На его взгляд, Лемех строил свою теорию скорее на домыслах и ненависти к Ковалеву, на принципе «а кто же еще, если не он». Пичугин же от таких безапелляционных и бездоказательных суждений старался воздерживаться.
– Думаю, ответ на этот вопрос вы сами скоро получите.
– Из вашего рассказа?
– Нет, конечно. Из вашего личного опыта.
– Чем же все закончилось?
– Как-то раз Ковалев сообщил мне, что все документы и материалы, находящиеся в его распоряжении, пытались выкрасть. И обстановка, дескать, сложилась такая, что все, включая образцы, пришлось уничтожить вместе с похитителем. Признаться, у меня тогда начали возникать сомнения, так как это звучало не очень достоверно. Так или иначе, Ковалев не хотел подставляться, ему легче было свалить вину на меня.
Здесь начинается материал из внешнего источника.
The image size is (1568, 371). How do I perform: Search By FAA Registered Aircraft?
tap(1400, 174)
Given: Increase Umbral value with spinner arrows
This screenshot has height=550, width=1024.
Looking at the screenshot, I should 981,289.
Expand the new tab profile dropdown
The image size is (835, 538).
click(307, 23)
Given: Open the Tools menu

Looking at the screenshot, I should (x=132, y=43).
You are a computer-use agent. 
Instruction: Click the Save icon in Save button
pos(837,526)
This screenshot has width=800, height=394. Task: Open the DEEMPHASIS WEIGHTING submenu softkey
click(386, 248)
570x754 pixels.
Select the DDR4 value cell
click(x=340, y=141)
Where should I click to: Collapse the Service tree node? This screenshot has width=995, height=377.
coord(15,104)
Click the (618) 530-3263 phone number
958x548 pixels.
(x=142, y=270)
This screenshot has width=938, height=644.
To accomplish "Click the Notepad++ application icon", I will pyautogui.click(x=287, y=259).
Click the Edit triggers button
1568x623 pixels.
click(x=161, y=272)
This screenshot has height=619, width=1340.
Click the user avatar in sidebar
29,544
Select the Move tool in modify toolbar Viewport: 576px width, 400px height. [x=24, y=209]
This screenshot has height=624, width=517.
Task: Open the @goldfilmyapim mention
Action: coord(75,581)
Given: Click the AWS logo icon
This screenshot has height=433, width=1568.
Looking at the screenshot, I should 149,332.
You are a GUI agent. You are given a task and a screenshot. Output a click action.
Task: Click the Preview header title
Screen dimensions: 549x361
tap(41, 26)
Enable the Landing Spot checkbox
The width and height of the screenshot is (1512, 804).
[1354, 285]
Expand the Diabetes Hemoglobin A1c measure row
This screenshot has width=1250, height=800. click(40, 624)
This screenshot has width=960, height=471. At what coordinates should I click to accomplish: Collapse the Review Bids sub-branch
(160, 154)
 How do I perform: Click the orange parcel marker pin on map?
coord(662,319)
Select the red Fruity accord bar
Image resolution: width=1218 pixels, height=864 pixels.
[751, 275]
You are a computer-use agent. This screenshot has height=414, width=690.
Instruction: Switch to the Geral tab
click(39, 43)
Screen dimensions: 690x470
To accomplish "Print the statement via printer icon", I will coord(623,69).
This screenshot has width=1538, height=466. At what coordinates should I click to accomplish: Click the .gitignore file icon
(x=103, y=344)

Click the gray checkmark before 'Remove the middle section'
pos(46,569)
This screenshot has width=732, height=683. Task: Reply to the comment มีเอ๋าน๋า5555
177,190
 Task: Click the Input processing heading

Он доложил о полном провале проекта, что наша группа не справилась с задачей и никаких прототипов не было создано. Естественно, это ударило по моей репутации, но я ничем не мог доказать обратного, так как все материалы передал куратору. Ковалев же ни на какие мои просьбы не реагировал…
«Понятно, почему старик его ненавидит, – подумал Пичугин. – Но ведь, возможно, и у Ковалева действительно ничего не осталось, чтобы предъявить начальству».